Distributed object storage overview (Study notes)

Contents

1. Block File and Object storage
2. Requirement for object storage
3. High level components
4. Multipart upload

Block File and Object storage

Block storage: raw blocks attached to a server as a volume. mutable, higher cost and higher performance, however lower scalability casue it could only attached to one server and good for VMs and databases.
File storage: built on top of block storage, higher level of abstraction, handle files and directories, medium to high performance and cost, medium scalability, which provides general purpose file system access, good for sharing files/folders within organization.
Object storage: sacrifice performance for higher durability and vast scalability with low cost. it is generally immutable however version is supported. it targets relatively colder data, access is through Restful apis.

Requirement for object storage

This blog is more about object storage. It provides Restful Apis, includes PUT, GET object.
Business entities: bucket(folder) and object.

——

Given request 1 —
In the object storage notes, how is object storage accessed?
The object storage notes and the records below them come from different sources.

Material for this task —
——

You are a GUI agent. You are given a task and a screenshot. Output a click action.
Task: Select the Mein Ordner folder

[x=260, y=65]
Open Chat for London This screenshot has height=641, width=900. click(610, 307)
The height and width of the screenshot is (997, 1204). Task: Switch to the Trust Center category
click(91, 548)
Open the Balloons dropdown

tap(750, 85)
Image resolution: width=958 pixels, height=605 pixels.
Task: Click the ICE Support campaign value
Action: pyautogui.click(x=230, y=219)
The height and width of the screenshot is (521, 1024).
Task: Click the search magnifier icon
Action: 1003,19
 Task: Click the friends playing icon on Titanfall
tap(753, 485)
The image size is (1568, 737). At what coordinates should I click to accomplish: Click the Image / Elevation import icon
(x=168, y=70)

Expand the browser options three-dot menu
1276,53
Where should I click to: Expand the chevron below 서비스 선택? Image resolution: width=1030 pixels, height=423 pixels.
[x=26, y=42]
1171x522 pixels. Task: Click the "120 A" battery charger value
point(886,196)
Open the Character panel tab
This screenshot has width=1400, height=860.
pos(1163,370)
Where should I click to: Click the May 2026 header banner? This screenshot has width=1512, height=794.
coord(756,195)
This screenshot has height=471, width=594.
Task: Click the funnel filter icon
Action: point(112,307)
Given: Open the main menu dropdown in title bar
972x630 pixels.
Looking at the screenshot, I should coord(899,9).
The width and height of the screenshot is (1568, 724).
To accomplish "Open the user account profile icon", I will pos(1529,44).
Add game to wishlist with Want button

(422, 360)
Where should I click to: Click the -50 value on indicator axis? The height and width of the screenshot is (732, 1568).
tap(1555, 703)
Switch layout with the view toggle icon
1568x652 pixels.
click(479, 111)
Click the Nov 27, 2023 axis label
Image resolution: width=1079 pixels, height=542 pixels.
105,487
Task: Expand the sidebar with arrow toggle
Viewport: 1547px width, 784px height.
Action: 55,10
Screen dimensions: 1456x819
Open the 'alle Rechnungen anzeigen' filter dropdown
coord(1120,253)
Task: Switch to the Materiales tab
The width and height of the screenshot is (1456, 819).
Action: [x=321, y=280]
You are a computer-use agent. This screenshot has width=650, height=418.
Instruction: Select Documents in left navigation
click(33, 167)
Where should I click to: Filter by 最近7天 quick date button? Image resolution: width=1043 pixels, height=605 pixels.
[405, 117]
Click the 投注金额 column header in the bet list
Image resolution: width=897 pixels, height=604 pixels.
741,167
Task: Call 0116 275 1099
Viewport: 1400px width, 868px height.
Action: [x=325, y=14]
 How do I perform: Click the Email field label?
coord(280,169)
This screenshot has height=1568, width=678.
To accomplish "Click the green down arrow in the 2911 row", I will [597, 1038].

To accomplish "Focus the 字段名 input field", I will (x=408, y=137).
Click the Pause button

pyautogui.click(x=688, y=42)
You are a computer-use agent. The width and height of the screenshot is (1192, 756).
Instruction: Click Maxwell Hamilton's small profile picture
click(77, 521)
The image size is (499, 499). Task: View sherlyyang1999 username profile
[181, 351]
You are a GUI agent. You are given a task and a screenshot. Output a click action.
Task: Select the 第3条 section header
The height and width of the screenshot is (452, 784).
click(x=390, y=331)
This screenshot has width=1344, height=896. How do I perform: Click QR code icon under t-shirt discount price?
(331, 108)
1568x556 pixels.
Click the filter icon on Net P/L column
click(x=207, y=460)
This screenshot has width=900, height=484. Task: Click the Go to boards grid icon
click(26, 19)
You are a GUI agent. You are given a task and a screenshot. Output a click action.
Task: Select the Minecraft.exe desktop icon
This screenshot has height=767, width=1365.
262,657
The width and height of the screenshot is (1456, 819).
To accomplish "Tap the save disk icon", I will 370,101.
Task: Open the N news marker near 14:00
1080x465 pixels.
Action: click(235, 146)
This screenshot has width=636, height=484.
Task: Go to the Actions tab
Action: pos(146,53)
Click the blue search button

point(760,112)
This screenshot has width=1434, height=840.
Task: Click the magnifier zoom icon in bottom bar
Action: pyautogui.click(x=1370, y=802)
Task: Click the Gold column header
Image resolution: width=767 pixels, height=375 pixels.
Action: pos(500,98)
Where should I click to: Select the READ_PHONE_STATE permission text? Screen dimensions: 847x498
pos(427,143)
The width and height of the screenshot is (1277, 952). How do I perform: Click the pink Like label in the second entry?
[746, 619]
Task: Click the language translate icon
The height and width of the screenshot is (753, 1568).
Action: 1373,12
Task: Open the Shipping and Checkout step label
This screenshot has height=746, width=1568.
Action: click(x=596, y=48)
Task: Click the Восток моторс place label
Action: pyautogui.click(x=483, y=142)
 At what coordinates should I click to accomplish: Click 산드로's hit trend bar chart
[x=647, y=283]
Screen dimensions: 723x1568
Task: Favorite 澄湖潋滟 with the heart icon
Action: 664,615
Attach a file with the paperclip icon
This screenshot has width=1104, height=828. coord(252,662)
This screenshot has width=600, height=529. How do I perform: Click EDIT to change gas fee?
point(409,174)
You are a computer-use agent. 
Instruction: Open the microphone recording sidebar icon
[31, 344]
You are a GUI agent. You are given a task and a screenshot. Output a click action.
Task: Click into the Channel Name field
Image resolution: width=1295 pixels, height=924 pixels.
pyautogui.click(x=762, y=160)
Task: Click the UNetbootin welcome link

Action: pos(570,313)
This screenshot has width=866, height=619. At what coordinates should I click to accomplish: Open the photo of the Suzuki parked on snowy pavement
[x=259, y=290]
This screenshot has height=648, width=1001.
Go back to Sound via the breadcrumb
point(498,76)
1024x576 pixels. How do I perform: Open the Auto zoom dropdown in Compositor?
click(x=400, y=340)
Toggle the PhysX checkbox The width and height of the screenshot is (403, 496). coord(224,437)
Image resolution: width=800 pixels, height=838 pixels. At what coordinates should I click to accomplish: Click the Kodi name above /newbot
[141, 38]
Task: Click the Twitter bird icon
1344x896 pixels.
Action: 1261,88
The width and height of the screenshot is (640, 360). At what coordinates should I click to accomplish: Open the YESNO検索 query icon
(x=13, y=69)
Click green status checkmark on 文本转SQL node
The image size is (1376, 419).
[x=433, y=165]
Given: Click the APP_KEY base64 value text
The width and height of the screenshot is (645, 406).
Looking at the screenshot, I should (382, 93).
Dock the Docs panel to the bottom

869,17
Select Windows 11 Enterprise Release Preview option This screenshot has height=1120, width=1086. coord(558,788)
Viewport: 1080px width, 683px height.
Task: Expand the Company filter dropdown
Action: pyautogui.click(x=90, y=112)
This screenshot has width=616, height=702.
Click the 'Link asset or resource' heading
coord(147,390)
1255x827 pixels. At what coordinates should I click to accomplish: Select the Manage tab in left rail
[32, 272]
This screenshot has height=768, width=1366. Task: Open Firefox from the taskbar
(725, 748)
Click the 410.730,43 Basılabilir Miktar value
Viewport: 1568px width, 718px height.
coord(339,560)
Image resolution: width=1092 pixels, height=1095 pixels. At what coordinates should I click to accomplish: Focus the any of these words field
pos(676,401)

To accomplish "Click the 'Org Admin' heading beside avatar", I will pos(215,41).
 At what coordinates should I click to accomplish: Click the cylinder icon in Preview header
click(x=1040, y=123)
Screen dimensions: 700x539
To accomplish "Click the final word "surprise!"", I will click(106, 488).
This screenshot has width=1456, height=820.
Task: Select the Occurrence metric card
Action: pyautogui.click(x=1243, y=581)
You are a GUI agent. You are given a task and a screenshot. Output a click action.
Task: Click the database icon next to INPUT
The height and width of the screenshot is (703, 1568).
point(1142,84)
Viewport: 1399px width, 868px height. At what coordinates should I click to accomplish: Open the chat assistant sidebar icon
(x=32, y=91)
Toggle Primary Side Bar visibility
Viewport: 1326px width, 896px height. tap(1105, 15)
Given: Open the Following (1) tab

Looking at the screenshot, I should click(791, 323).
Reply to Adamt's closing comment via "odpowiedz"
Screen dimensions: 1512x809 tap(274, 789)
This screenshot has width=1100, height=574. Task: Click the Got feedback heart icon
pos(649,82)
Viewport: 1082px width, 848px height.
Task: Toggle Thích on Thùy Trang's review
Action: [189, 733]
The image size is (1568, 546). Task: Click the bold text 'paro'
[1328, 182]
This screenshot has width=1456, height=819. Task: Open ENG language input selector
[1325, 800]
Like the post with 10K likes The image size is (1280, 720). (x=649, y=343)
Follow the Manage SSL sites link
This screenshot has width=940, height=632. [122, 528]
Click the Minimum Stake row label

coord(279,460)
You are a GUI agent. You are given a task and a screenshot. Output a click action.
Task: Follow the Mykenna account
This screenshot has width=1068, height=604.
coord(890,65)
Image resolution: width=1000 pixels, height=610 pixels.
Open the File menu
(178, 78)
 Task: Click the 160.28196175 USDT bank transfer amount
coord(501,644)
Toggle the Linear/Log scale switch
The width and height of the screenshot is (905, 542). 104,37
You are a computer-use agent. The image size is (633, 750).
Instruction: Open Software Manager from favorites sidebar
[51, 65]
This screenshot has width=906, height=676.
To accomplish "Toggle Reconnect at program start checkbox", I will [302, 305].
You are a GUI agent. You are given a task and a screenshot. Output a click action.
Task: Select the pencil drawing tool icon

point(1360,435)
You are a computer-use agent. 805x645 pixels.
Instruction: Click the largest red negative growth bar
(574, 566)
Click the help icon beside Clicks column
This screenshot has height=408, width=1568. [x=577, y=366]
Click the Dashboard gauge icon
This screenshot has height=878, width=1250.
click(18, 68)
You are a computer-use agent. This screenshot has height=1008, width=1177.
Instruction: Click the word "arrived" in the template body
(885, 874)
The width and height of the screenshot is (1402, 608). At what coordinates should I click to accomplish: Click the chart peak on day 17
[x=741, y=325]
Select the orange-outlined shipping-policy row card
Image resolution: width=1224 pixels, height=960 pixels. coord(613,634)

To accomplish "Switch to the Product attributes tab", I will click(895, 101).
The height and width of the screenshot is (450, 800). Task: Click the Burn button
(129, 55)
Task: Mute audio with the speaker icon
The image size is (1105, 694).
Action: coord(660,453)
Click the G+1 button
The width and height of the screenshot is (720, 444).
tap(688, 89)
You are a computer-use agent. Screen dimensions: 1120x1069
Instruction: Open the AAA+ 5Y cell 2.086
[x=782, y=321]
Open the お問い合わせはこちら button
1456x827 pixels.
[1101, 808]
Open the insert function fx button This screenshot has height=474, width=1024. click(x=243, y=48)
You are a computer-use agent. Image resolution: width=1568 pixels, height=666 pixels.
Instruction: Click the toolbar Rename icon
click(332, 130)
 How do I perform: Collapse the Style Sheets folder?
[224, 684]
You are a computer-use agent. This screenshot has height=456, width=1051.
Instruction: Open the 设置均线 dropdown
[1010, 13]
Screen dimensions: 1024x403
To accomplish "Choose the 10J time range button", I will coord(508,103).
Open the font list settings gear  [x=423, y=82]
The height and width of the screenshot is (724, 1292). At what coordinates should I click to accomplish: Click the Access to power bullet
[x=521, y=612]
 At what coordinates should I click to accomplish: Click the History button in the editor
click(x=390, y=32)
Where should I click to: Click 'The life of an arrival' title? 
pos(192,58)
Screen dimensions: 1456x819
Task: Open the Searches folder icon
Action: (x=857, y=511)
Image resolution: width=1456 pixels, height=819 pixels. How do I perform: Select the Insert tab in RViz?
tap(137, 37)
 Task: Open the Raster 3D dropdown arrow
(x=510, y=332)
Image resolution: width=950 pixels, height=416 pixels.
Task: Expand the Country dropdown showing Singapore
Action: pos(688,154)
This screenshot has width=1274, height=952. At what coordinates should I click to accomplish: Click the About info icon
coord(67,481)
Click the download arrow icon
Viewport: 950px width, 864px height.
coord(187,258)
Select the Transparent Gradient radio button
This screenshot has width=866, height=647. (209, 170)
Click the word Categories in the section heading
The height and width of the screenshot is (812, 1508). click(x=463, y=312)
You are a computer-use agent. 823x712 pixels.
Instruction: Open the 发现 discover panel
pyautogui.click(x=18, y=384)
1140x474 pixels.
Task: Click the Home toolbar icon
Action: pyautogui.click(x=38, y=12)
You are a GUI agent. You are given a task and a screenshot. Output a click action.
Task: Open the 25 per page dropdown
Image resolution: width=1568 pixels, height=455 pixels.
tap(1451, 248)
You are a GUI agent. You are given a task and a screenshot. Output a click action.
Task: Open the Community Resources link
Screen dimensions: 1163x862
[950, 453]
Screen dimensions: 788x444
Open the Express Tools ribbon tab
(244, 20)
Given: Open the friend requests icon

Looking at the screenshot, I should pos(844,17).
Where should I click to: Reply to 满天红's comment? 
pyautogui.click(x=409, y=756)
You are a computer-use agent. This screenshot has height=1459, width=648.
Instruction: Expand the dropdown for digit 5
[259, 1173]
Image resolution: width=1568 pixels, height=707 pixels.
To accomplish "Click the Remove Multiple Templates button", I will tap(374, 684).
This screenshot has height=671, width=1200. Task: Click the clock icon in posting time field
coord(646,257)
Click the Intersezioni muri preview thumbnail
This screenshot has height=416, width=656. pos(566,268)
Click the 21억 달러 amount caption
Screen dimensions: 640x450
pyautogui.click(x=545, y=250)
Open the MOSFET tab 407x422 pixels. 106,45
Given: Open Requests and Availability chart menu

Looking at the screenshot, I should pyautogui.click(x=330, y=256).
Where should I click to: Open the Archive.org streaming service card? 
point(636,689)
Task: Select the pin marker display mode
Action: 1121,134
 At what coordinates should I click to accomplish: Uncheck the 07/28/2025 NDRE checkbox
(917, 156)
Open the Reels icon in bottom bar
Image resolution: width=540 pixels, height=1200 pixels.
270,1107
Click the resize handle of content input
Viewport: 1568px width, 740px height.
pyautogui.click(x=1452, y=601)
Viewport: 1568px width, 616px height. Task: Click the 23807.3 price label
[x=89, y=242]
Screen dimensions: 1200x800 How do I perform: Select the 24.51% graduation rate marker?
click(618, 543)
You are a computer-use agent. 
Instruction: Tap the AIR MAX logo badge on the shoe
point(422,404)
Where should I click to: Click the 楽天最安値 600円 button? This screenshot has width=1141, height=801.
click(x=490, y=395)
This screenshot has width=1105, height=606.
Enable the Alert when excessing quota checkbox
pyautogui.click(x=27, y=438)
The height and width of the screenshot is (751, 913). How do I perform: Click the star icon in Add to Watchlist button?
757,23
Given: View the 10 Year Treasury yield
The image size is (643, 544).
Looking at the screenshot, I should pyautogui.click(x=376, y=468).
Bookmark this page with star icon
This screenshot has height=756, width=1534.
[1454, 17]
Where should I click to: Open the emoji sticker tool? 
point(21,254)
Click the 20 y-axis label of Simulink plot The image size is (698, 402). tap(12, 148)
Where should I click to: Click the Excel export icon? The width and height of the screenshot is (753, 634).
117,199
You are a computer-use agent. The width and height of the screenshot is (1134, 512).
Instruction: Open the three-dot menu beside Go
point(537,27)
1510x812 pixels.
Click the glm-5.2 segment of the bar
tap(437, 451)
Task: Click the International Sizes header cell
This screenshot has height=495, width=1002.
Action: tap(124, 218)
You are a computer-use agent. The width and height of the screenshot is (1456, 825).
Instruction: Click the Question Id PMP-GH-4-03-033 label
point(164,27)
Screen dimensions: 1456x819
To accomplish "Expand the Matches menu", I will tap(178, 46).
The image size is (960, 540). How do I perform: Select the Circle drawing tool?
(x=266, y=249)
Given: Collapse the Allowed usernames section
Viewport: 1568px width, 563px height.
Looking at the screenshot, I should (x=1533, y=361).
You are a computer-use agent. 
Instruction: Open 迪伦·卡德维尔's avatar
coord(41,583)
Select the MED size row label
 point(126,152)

——

Given request 2 —
Turn the records into a numbered list, starting at the line that has "The width and height of the screenshot is (1402, 608)." and ending with the line that has "Action: coord(660,453)". Leave out blank lines.

Output 1 —
Through Restful APIs.

Output 2 —
1. The width and height of the screenshot is (1402, 608). At what coordinates should I click to accomplish: Click the chart peak on day 17
2. [x=741, y=325]
3. Select the orange-outlined shipping-policy row card
4. Image resolution: width=1224 pixels, height=960 pixels. coord(613,634)
5. To accomplish "Switch to the Product attributes tab", I will click(895, 101).
6. The height and width of the screenshot is (450, 800). Task: Click the Burn button
7. (129, 55)
8. Task: Mute audio with the speaker icon
9. The image size is (1105, 694).
10. Action: coord(660,453)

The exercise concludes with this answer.